The letter ‘W’ of Cassiopeia is formed from five stars. Beginning at the western end, or the right hand end, we see the star Beta whose proper name is Caph which means ‘palm’. Next comes alpha or Shedar which means ‘breast’, gamma which has no name marks the middle star, then comes delta whose name is Ruchbah, which means ‘knee’ and finally epsilon, which again has no name and is quite noticeably the faintest of the five stars.
Probably the most interesting of the stars of the ‘W’ of Cassiopeia is gamma, the middle star, which is one of the brightest stars to have no proper name. Gamma is a star that sometimes changes in brightness. Stars that do this are called variable stars. It is a rare type of variable star, it varies between magnitude 1.6 to magnitude 3.0 and is the prototype star for the small group of Gamma Cassiopeia type variables. It lies at a distance of 550 light years. These are massive B0 class stars with temperatures of around 25,000 degrees.

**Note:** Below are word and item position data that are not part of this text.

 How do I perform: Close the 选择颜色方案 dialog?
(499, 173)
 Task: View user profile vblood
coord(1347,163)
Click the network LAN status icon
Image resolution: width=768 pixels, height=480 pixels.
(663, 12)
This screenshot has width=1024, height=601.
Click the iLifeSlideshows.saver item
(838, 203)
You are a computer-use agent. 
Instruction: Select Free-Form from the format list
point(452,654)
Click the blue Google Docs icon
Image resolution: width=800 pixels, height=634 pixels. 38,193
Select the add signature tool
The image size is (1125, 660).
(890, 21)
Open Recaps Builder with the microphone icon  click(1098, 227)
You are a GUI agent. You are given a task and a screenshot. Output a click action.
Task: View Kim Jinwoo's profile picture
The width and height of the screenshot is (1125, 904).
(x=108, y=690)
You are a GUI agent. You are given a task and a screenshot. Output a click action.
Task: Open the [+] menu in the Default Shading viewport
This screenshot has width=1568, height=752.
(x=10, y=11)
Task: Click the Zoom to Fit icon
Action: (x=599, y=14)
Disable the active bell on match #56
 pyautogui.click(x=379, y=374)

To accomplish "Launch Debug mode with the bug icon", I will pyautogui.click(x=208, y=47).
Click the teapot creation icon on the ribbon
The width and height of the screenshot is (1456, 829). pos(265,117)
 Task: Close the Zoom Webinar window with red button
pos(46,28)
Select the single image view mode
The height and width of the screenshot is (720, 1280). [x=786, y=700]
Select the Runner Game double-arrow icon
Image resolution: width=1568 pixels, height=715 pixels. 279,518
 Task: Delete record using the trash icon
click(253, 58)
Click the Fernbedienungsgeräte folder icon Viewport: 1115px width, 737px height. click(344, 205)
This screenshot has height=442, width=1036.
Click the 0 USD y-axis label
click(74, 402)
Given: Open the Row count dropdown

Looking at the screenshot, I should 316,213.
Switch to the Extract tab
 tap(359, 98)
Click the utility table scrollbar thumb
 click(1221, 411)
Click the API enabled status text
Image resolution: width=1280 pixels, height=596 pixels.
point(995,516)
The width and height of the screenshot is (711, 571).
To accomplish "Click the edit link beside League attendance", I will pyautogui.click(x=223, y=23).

Gamma Cassiopeia is normally about the same brightness as the other stars of Cassiopeia, apart from the fainter epsilon, but between 1932 and 1942 it became noticeably brighter than the other stars and was even brighter than the North Star.
This changed the appearance of Cassiopeia considerably. It is therefore well worth keeping an eye on gamma as it is very capable of springing a surprise on us.